- [Objectives]:
1: In the Mask-RCNN notebook, which backbone is set in the configuration?
2: Retype the Mask-RCNN notebook from "import tensorflow as" up to and including "os.path.join('..', 'tests', 'samples', 'balloon', checkpoint)".

>> Start Source text

### Mask-RCNN inference with tensorflow, onnxruntime, TensorRT engine.  Balloon dataset

In [None]:
import os
os.chdir('..')

In [None]:
import subprocess
import cv2
import numpy as np
import tf2onnx
import onnx
import onnxruntime as ort
import onnx_graphsurgeon as gs
import matplotlib.pyplot as plt

from layers import losses
from training import get_optimizer
from model import mask_rcnn_functional
from common import inference_utils
from common.inference_utils import process_input
from common import utils
from common.config import CONFIG

from common.inference_optimize import maskrcnn_to_onnx, modify_onnx_model

import tensorflow as tf
utils.tf_limit_gpu_memory(tf, 1500)

In [None]:
%load_ext watermark
%watermark
%watermark --iversions

#### Prepare model for inference

In [None]:
checkpoint = 'maskrcnn_seresnet34_14735ea1954396a749b4de160c9ce5c8_cp-0050.ckpt'
weights_path = os.path.join('..', 'tests', 'samples', 'balloon', checkpoint)
weights_path 

In [None]:
# Loading inference graph and import weights

CONFIG.update({'class_dict': {'balloon': 1, 'background': 0},
               'num_classes': 2,
               'backbone': 'seresnet34',
              },
             )
CONFIG.update({'meta_shape': (1 + 3 + 3 + 4 + 1 + CONFIG['num_classes']),})
model_name = f"""maskrcnn_{CONFIG['backbone']}_{'_'.join(list(map(str, CONFIG['image_shape'])))}""" 

In [None]:
inference_config = CONFIG
inference_config.update({'training': False})
inference_model = mask_rcnn_functional(config=inference_config)
inference_model = inference_utils.load_mrcnn_weights(model=inference_model,
                                                     weights_path=weights_path,
                                                     verbose=True
                                                    )

---

#### Run several tests with tensorflow

In [None]:
test_images_path = '../tests/images/balloon'
os.listdir(test_images_path)

In [None]:
for img_name in os.listdir(test_images_path):
    img = cv2.imread(os.path.join(test_images_path, img_name))
    img_show = cv2.cvtColor(img, cv2.COLOR_BGR2RGB)
    img_processed, image_meta, window = process_input(img, CONFIG)
    
    output = inference_model([np.expand_dims(img_processed, 0),
                              np.expand_dims(image_meta, 0)]
                            ) 
    
    detections, mrcnn_probs, mrcnn_bbox, mrcnn_mask, rpn_rois, rpn_class, rpn_bbox = output
    
    print(img_name, '\nOutput shapes:')
    for out in output:
        print(out.shape)

>> End Source text
>> Start Dataset content

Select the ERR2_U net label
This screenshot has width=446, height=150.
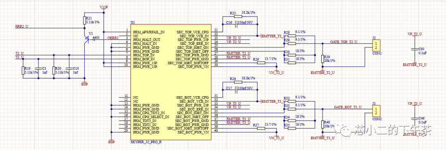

>> End Dataset content

- [Responses for each task]:
1: seresnet34

2:
import tensorflow as tf
utils.tf_limit_gpu_memory(tf, 1500)

In [None]:
%load_ext watermark
%watermark
%watermark --iversions

#### Prepare model for inference

In [None]:
checkpoint = 'maskrcnn_seresnet34_14735ea1954396a749b4de160c9ce5c8_cp-0050.ckpt'
weights_path = os.path.join('..', 'tests', 'samples', 'balloon', checkpoint)